Whitaker and Cosgrove’s exploration of guild interests and institutional corruption in psychiatry ought to capture psychologists’ interest for another reason. Institutional corruption is hardly unique to psychiatry. Indeed, US-based psychologists who read the phrases institutional corruption and guild interests will probably think about the secret long-running collusion between the leaders of the American Psychological Association and the US military regarding psychologists’ participation in so-called enhanced interrogation techniques. But the framework of institutional corruption that Whitaker and Cosgrove introduce might be used to investigate whether guild ethics have supplanted professional ethics in other arenas of institutional psychology (cf. Pope, 2016).
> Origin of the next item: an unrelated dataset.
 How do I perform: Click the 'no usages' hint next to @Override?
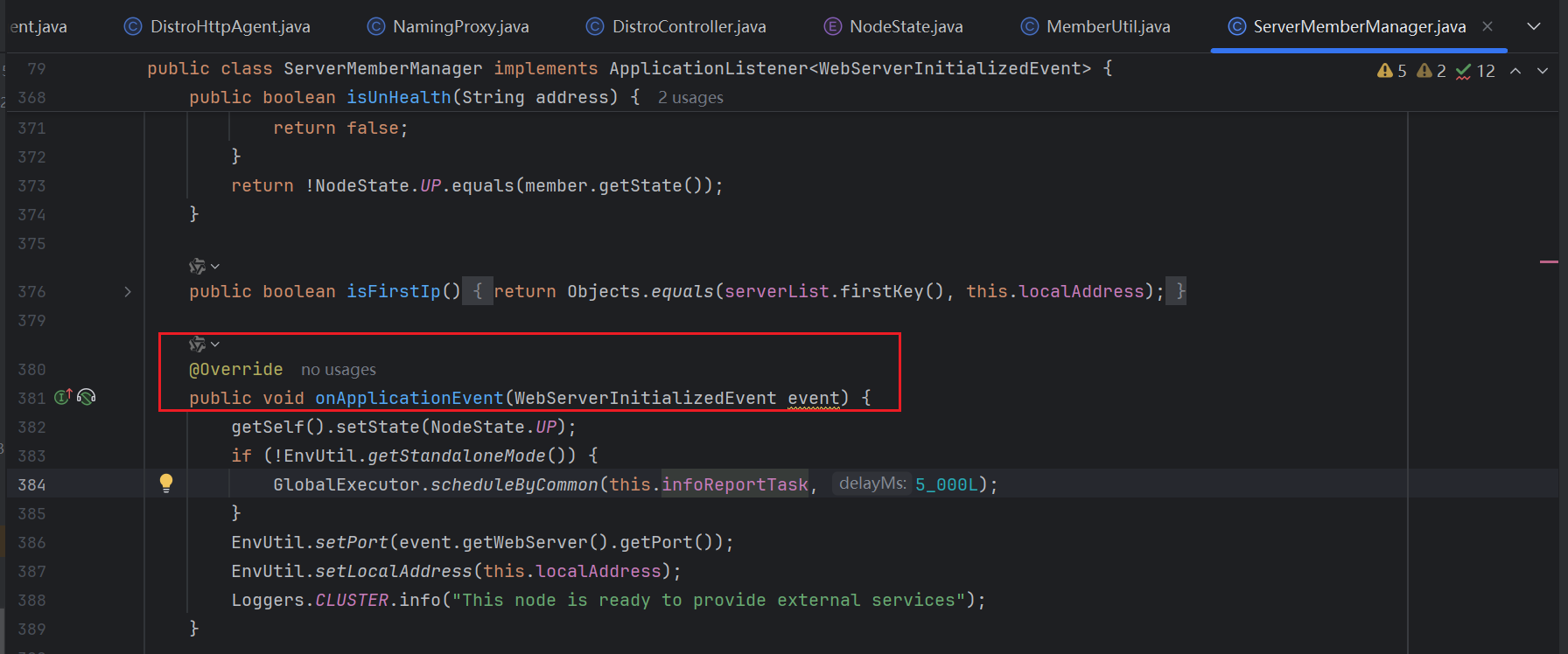pos(339,370)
The run-up to the latest revision of the DSM (DSM-5, released in 2013) was accompanied by an onslaught of criticism in the popular press, online, and in professional venues. The criticisms came from individuals and organizations in many fields and from many parts of the world. Psychiatry Under the Influence helps us to place those criticisms in longer historical perspective and in a broader institutional context, and within a larger theoretical framework. Seen in historical perspective, the crisis that erupted around the DSM-5 was long in the making; it will certainly not be the last such crisis. Could institutional psychiatry reform? Could psychiatry in the US extricate itself from the stranglehold of corrupting influences? Could prestigious psychiatrists be induced to forgo the blandishments of the drug industry? Is it possible to obtain honest clinical trials data? The reform efforts undertaken thus far by institutional psychiatry seem to range between mendacious (e.g. denials; ad hominem attacks on critics) and ineffective (e.g. calling for “transparency” regarding financial relationships with drug companies). It is not surprising that Whitaker and Cosgrove seem to doubt whether psychiatry can reform itself from within. Instead they call for a “paradigm shift” to a “post-psychiatry” society (p. 206) that no longer allows institutional psychiatry to exert hegemony over the domain of psychological suffering. Psychiatry Under the Influence is an important first step toward such a shift.